Further examination of aggregates surface under SEM (Figure 1), reveals very different surface characteristics for both varieties. The aggregates of Cabernet Sauvignon show a smoother surface, with small granules (serrated and globular) on their surface, except for the fourth harvest date (GTH+15d) that presents aggregates more similar to Carménère. On the contrary, Carménère aggregates surface seems rougher and uneven in texture, with small spheres that protrude from their surface (flatted and globular).

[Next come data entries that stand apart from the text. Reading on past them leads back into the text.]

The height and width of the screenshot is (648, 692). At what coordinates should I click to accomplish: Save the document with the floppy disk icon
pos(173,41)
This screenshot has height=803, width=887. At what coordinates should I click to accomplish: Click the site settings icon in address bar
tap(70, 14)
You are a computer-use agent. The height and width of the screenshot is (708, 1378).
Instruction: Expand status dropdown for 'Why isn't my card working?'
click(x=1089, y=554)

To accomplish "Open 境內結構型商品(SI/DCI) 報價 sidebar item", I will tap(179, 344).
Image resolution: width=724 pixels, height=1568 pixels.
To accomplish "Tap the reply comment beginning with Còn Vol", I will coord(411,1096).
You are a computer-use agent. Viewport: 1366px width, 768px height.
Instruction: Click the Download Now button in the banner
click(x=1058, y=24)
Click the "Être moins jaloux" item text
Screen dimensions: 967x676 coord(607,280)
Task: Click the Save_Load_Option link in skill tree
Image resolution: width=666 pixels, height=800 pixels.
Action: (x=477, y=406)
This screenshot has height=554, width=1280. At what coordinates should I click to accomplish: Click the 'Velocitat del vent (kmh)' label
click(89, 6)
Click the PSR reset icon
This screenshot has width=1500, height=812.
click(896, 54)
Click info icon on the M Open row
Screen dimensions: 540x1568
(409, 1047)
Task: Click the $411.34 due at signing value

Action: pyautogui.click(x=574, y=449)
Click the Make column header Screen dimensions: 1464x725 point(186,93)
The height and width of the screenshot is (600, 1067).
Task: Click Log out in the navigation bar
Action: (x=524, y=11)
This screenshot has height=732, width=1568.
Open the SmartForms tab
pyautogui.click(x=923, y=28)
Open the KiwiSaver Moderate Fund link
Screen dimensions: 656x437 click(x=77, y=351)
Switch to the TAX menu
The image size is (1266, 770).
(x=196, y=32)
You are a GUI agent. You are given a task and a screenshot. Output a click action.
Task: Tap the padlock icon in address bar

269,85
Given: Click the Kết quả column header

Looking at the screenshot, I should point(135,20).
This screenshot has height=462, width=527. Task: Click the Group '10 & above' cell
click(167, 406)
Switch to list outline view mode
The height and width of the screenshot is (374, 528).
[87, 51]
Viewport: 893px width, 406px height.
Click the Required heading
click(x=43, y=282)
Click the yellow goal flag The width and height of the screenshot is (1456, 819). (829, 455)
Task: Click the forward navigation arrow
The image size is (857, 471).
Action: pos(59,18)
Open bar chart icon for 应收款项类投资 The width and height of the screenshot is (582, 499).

Figure 1. Scanning electronic microscope micrographs of aggregates of wine:saliva mixtures in a ratio 1:1. Letters represent wines of cabernet sauvignon (cs) and carmenere (car) at different harvest dates: (a) (gth-1m), (b) gth-15d, (c) gth, and (d) gth+15d. The scale bar represent 100 µm.

The correlations suggest an important role of both tannin content and aggregates on both astringency perception and oral lubrication. Also, it is possible to observe a common pattern that inversely relate both roundness and Feret diameter of aggregates to the coefficient of friction. When comparing Carménère, usually described with a velvety astringency but that showed a high astringency intensity (Table 3), the amount of precipitated aggregates is significantly lower than in Cabernet Sauvignon (Table 2). This suggests that the aggregates could have the capacity of modulating the perceived astringency (intensity and sub-quality) in function of their amount and surface characteristics. This might imply that astringency intensity could be related to the number of aggregates present in mouth (Figure 2-A), and the astringency sub-quality could be related to the characteristics of aggregates themselves (Figure 2-B), as proposed in Figure 2.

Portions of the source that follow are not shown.